WHAT THE EXERCISE ASKS
Repeat the records below exactly as they appear.

DATA
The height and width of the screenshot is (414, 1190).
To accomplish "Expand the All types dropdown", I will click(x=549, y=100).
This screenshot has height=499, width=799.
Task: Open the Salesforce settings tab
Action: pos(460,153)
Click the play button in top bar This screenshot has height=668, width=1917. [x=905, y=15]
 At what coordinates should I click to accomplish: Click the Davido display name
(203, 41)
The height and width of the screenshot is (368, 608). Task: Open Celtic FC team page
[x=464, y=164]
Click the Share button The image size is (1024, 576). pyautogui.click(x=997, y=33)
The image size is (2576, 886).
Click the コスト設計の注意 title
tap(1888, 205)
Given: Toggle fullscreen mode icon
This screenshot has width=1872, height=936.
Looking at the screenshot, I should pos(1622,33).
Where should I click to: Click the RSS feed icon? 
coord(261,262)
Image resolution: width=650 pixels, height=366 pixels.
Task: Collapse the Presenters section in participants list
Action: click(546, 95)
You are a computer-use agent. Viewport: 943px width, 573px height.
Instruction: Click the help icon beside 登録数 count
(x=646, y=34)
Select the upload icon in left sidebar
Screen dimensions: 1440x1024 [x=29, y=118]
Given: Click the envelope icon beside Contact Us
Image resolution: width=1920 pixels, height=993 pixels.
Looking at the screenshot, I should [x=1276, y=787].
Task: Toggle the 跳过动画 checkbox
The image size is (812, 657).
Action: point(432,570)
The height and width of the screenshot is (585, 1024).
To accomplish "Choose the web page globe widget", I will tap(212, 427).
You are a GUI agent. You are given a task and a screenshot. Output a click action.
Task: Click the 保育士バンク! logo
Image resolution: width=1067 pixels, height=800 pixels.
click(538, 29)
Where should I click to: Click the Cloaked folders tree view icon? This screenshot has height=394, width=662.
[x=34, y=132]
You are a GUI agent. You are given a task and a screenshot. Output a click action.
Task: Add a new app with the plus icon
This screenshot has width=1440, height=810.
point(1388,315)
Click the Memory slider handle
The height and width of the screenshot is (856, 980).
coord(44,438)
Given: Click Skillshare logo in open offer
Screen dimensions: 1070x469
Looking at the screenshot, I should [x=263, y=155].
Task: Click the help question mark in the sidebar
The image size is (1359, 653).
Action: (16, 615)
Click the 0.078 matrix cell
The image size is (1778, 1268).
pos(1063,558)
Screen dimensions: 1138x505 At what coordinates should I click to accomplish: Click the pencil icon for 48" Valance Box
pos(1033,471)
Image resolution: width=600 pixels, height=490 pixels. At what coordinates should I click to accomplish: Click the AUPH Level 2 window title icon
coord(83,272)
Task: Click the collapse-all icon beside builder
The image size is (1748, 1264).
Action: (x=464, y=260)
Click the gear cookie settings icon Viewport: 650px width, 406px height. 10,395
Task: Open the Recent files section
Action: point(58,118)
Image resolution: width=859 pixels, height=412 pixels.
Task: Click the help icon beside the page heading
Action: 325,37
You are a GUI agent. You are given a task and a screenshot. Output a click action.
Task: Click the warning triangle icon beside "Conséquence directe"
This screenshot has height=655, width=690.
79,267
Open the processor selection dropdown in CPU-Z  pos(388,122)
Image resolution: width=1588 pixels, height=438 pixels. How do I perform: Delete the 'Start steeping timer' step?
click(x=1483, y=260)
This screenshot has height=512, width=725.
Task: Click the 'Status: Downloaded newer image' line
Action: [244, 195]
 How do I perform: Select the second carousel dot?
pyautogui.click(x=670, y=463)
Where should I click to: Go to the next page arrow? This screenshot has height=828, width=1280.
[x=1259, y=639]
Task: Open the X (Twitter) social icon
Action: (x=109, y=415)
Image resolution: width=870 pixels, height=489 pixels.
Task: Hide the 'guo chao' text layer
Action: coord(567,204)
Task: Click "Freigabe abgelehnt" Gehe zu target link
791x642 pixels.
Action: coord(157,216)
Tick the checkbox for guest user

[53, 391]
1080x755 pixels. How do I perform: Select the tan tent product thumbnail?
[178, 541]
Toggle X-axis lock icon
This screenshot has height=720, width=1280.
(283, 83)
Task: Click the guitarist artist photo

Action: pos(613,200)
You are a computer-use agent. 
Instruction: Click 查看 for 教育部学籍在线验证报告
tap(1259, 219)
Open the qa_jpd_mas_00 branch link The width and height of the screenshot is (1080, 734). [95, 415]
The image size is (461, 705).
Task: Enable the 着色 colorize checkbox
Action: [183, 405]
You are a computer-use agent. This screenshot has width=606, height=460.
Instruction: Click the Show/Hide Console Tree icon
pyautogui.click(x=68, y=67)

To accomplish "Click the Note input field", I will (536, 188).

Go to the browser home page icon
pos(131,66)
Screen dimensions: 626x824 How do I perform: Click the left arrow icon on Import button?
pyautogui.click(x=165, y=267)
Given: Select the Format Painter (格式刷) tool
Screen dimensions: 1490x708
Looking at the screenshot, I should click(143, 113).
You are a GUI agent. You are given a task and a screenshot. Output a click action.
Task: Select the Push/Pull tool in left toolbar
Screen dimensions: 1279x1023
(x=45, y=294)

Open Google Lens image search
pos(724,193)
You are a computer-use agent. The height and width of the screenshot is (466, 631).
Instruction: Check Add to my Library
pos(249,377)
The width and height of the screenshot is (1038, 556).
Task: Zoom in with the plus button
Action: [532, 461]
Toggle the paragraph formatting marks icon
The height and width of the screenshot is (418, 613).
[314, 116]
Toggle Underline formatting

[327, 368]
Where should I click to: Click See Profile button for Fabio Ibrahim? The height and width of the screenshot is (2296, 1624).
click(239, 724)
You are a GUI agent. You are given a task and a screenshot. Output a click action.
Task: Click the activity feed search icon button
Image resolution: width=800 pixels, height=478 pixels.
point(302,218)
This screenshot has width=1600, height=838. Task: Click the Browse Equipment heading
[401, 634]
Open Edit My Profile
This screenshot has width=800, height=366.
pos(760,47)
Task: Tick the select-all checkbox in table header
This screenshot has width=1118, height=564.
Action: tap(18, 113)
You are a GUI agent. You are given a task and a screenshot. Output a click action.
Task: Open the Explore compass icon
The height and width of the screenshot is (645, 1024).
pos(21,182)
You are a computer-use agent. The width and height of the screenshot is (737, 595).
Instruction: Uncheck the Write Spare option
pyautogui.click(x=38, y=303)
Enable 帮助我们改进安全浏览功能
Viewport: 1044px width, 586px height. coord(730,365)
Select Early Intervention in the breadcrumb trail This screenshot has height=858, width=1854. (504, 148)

FINAL ANSWER
The height and width of the screenshot is (414, 1190).
To accomplish "Expand the All types dropdown", I will click(x=549, y=100).
This screenshot has height=499, width=799.
Task: Open the Salesforce settings tab
Action: pos(460,153)
Click the play button in top bar This screenshot has height=668, width=1917. [x=905, y=15]
 At what coordinates should I click to accomplish: Click the Davido display name
(203, 41)
The height and width of the screenshot is (368, 608). Task: Open Celtic FC team page
[x=464, y=164]
Click the Share button The image size is (1024, 576). pyautogui.click(x=997, y=33)
The image size is (2576, 886).
Click the コスト設計の注意 title
tap(1888, 205)
Given: Toggle fullscreen mode icon
This screenshot has width=1872, height=936.
Looking at the screenshot, I should pos(1622,33).
Where should I click to: Click the RSS feed icon? 
coord(261,262)
Image resolution: width=650 pixels, height=366 pixels.
Task: Collapse the Presenters section in participants list
Action: click(546, 95)
You are a computer-use agent. Viewport: 943px width, 573px height.
Instruction: Click the help icon beside 登録数 count
(x=646, y=34)
Select the upload icon in left sidebar
Screen dimensions: 1440x1024 [x=29, y=118]
Given: Click the envelope icon beside Contact Us
Image resolution: width=1920 pixels, height=993 pixels.
Looking at the screenshot, I should [x=1276, y=787].
Task: Toggle the 跳过动画 checkbox
The image size is (812, 657).
Action: point(432,570)
The height and width of the screenshot is (585, 1024).
To accomplish "Choose the web page globe widget", I will tap(212, 427).
You are a GUI agent. You are given a task and a screenshot. Output a click action.
Task: Click the 保育士バンク! logo
Image resolution: width=1067 pixels, height=800 pixels.
click(538, 29)
Where should I click to: Click the Cloaked folders tree view icon? This screenshot has height=394, width=662.
[x=34, y=132]
You are a GUI agent. You are given a task and a screenshot. Output a click action.
Task: Add a new app with the plus icon
This screenshot has width=1440, height=810.
point(1388,315)
Click the Memory slider handle
The height and width of the screenshot is (856, 980).
coord(44,438)
Given: Click Skillshare logo in open offer
Screen dimensions: 1070x469
Looking at the screenshot, I should [x=263, y=155].
Task: Click the help question mark in the sidebar
The image size is (1359, 653).
Action: (16, 615)
Click the 0.078 matrix cell
The image size is (1778, 1268).
pos(1063,558)
Screen dimensions: 1138x505 At what coordinates should I click to accomplish: Click the pencil icon for 48" Valance Box
pos(1033,471)
Image resolution: width=600 pixels, height=490 pixels. At what coordinates should I click to accomplish: Click the AUPH Level 2 window title icon
coord(83,272)
Task: Click the collapse-all icon beside builder
The image size is (1748, 1264).
Action: (x=464, y=260)
Click the gear cookie settings icon Viewport: 650px width, 406px height. 10,395
Task: Open the Recent files section
Action: point(58,118)
Image resolution: width=859 pixels, height=412 pixels.
Task: Click the help icon beside the page heading
Action: 325,37
You are a GUI agent. You are given a task and a screenshot. Output a click action.
Task: Click the warning triangle icon beside "Conséquence directe"
This screenshot has height=655, width=690.
79,267
Open the processor selection dropdown in CPU-Z  pos(388,122)
Image resolution: width=1588 pixels, height=438 pixels. How do I perform: Delete the 'Start steeping timer' step?
click(x=1483, y=260)
This screenshot has height=512, width=725.
Task: Click the 'Status: Downloaded newer image' line
Action: [244, 195]
 How do I perform: Select the second carousel dot?
pyautogui.click(x=670, y=463)
Where should I click to: Go to the next page arrow? This screenshot has height=828, width=1280.
[x=1259, y=639]
Task: Open the X (Twitter) social icon
Action: (x=109, y=415)
Image resolution: width=870 pixels, height=489 pixels.
Task: Hide the 'guo chao' text layer
Action: coord(567,204)
Task: Click "Freigabe abgelehnt" Gehe zu target link
791x642 pixels.
Action: coord(157,216)
Tick the checkbox for guest user

[53, 391]
1080x755 pixels. How do I perform: Select the tan tent product thumbnail?
[178, 541]
Toggle X-axis lock icon
This screenshot has height=720, width=1280.
(283, 83)
Task: Click the guitarist artist photo

Action: pos(613,200)
You are a computer-use agent. 
Instruction: Click 查看 for 教育部学籍在线验证报告
tap(1259, 219)
Open the qa_jpd_mas_00 branch link The width and height of the screenshot is (1080, 734). [95, 415]
The image size is (461, 705).
Task: Enable the 着色 colorize checkbox
Action: [183, 405]
You are a computer-use agent. This screenshot has width=606, height=460.
Instruction: Click the Show/Hide Console Tree icon
pyautogui.click(x=68, y=67)

To accomplish "Click the Note input field", I will (536, 188).

Go to the browser home page icon
pos(131,66)
Screen dimensions: 626x824 How do I perform: Click the left arrow icon on Import button?
pyautogui.click(x=165, y=267)
Given: Select the Format Painter (格式刷) tool
Screen dimensions: 1490x708
Looking at the screenshot, I should click(143, 113).
You are a GUI agent. You are given a task and a screenshot. Output a click action.
Task: Select the Push/Pull tool in left toolbar
Screen dimensions: 1279x1023
(x=45, y=294)

Open Google Lens image search
pos(724,193)
You are a computer-use agent. The height and width of the screenshot is (466, 631).
Instruction: Check Add to my Library
pos(249,377)
The width and height of the screenshot is (1038, 556).
Task: Zoom in with the plus button
Action: [532, 461]
Toggle the paragraph formatting marks icon
The height and width of the screenshot is (418, 613).
[314, 116]
Toggle Underline formatting

[327, 368]
Where should I click to: Click See Profile button for Fabio Ibrahim? The height and width of the screenshot is (2296, 1624).
click(239, 724)
You are a GUI agent. You are given a task and a screenshot. Output a click action.
Task: Click the activity feed search icon button
Image resolution: width=800 pixels, height=478 pixels.
point(302,218)
This screenshot has width=1600, height=838. Task: Click the Browse Equipment heading
[401, 634]
Open Edit My Profile
This screenshot has width=800, height=366.
pos(760,47)
Task: Tick the select-all checkbox in table header
This screenshot has width=1118, height=564.
Action: tap(18, 113)
You are a GUI agent. You are given a task and a screenshot. Output a click action.
Task: Open the Explore compass icon
The height and width of the screenshot is (645, 1024).
pos(21,182)
You are a computer-use agent. The width and height of the screenshot is (737, 595).
Instruction: Uncheck the Write Spare option
pyautogui.click(x=38, y=303)
Enable 帮助我们改进安全浏览功能
Viewport: 1044px width, 586px height. coord(730,365)
Select Early Intervention in the breadcrumb trail This screenshot has height=858, width=1854. (504, 148)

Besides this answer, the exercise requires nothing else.